Elizabeth Lowell on Escapist Fiction

Interesting article by writer Elizabeth Lowell (aka Ann Maxwell) on popular fiction and its role in society. I think Lowell makes an excellent case for genre writing, she explores sexism in literature, and while she does not address the issue of quality and commercialism, I think she makes a strong case for popular fiction, not that I think that popular fiction ever needs a case; I will always stand on my belief that you must read it to judge it, and it is what you take from it individually that matters.

What I think is more interesting, however, are the responses of readers on HTMLGiant. Really, some haters, and I think any writer should be offended by the fact that Christopher Higgs is "studying" writers of popular fiction and how they talk about their work. It makes any writer feel less than human. One day, I want to write a book of literary criticism on "popular literature." It has always been an interest of mine, and also as a sociologist, I want to see what it means to society, how we talk about, and class issues related to it.

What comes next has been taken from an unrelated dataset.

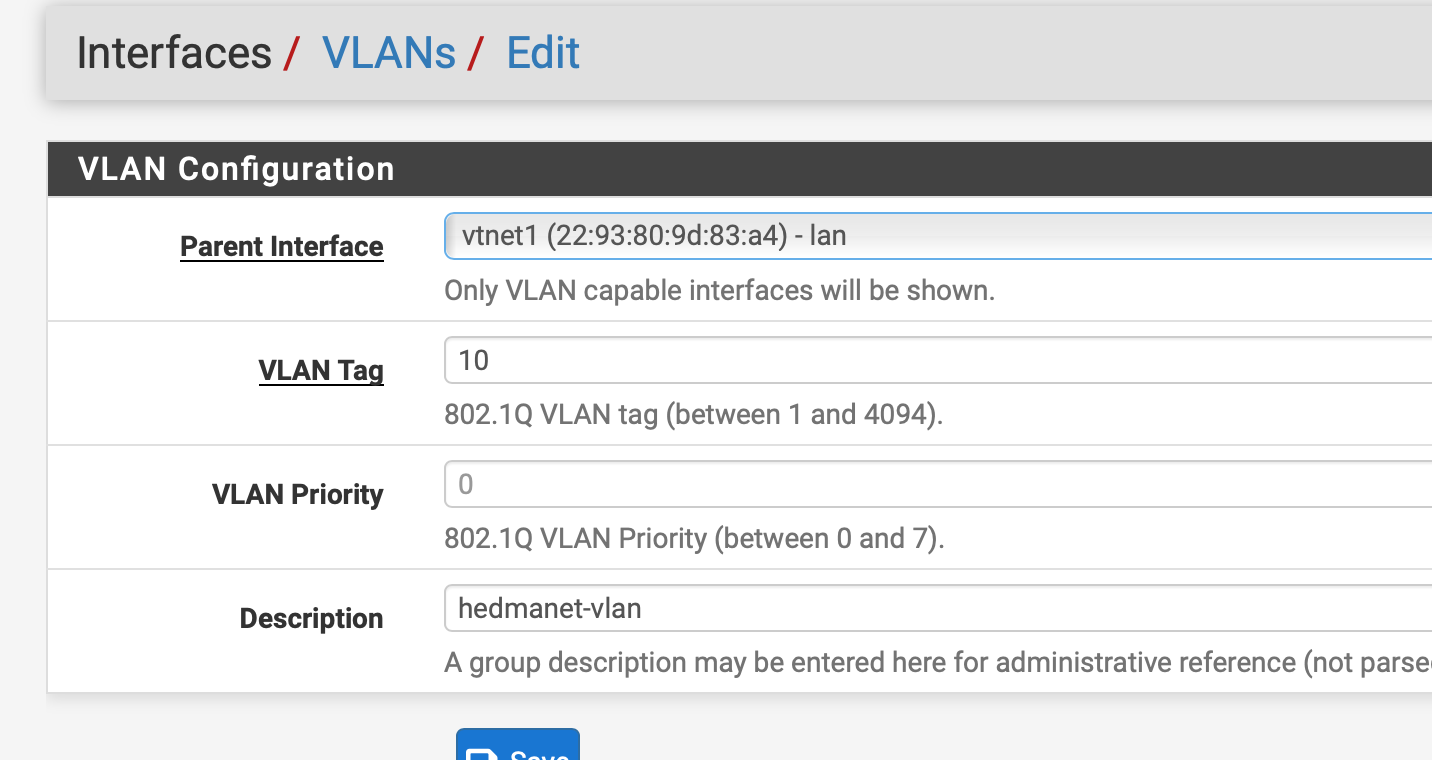The width and height of the screenshot is (1432, 760).
Task: Click the VLAN Configuration panel header
Action: click(236, 169)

Also, am offended by the fact that they say "cultural studies is a growing wasteland." If you don't analyze your culture's discourse, how else are you going to change it!

HTMLGiant proves once and for all that it's a bunch of classist, elitist writers, or at least their readers...

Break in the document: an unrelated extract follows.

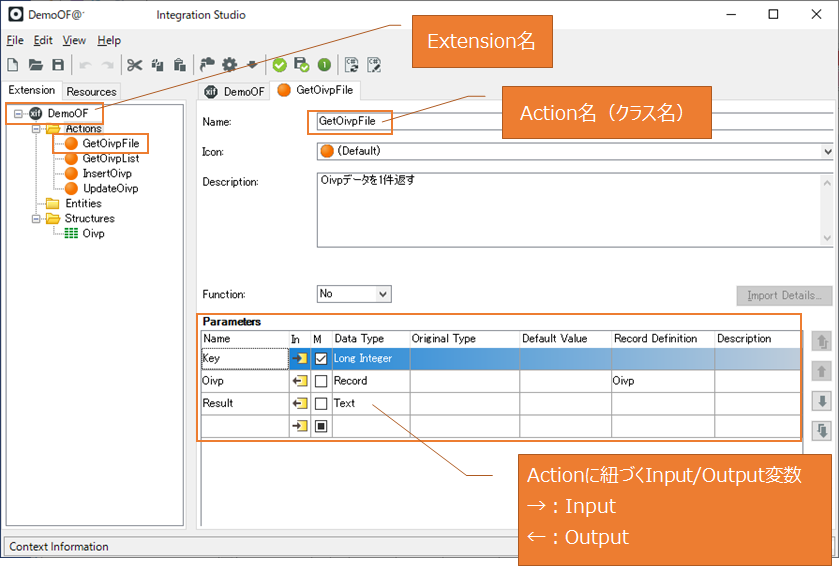
Task: Toggle mandatory checkbox for Oivp parameter
Action: 320,381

But I still love Jimmy Chen.


  1. Hello,

    I know I'm late to respond to this, but I'm not sure how I've offended you or anyone else by my post at htmlgiant. When I say that I am studying popular literature, I mean I am studying popular literature. I'm a PhD student. That's what I do. I study literature and I write about literature. Right now I am doing research on popular literature, for a scholarly article on the subject. How on earth can that make anyone feel less than human?


  2. Chris:

    The way I read the post and comments on HTMLGiant, I felt that you were placing popular fiction writers as outsiders: things to be studied because they are so odd. The way I read it, I felt as if you thought you were the anthropologist figure, going into unknown territory, speaking with the savages. Which within academia, it is (I hate school!).

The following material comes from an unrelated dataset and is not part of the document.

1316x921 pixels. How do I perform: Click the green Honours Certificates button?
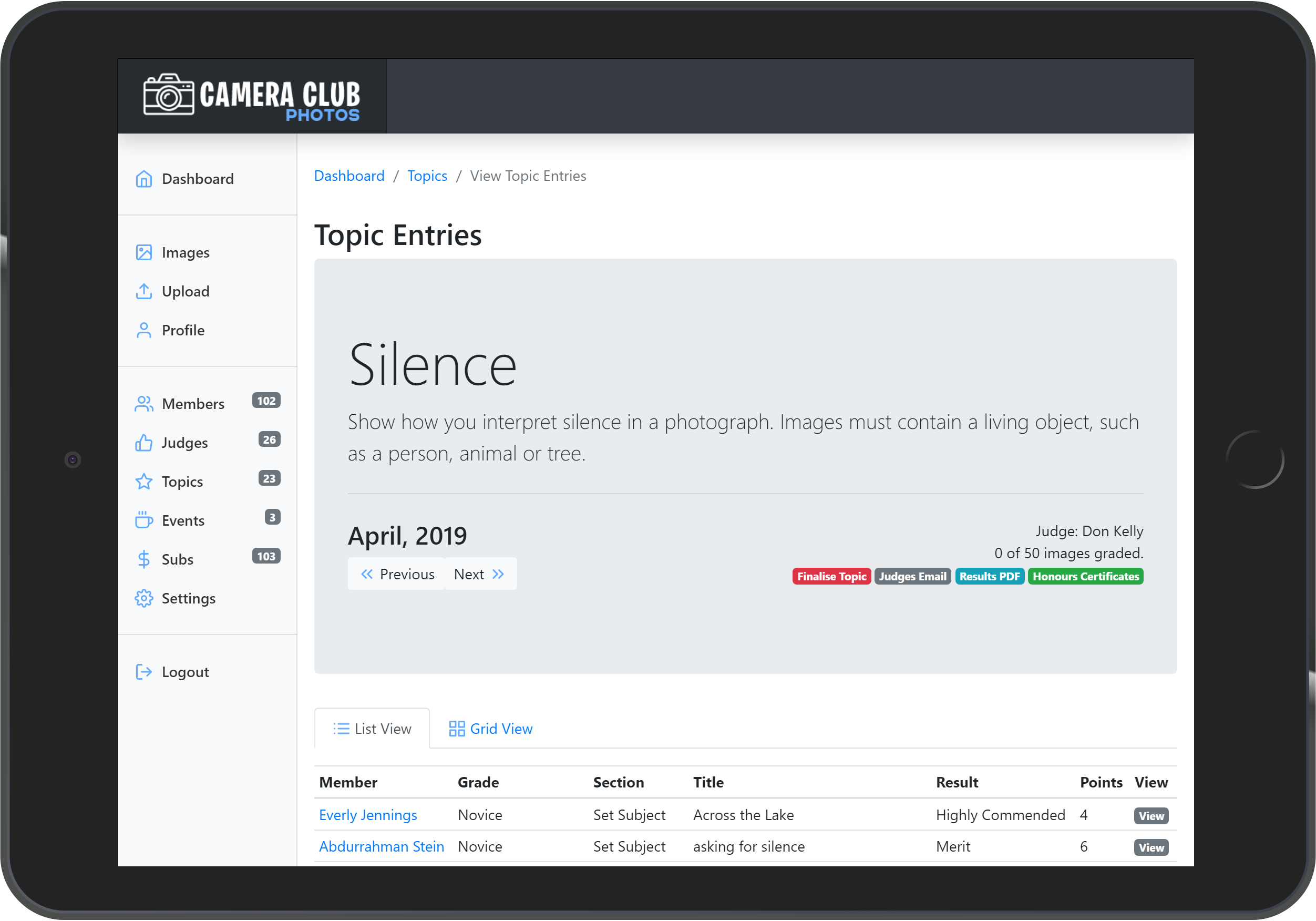pos(1085,576)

    This might not be your particular study, and how you view it, but the context of HTMLGiant makes it seem that way, that is condescending.

    Also, since college, I usually have an angry tone in my writing. If college has taught me one thing, it is being an angry writer, and overall an unpleasant person to be with when talking about politics. Sorry if it came off too strong.

    Good luck with your research and PhD!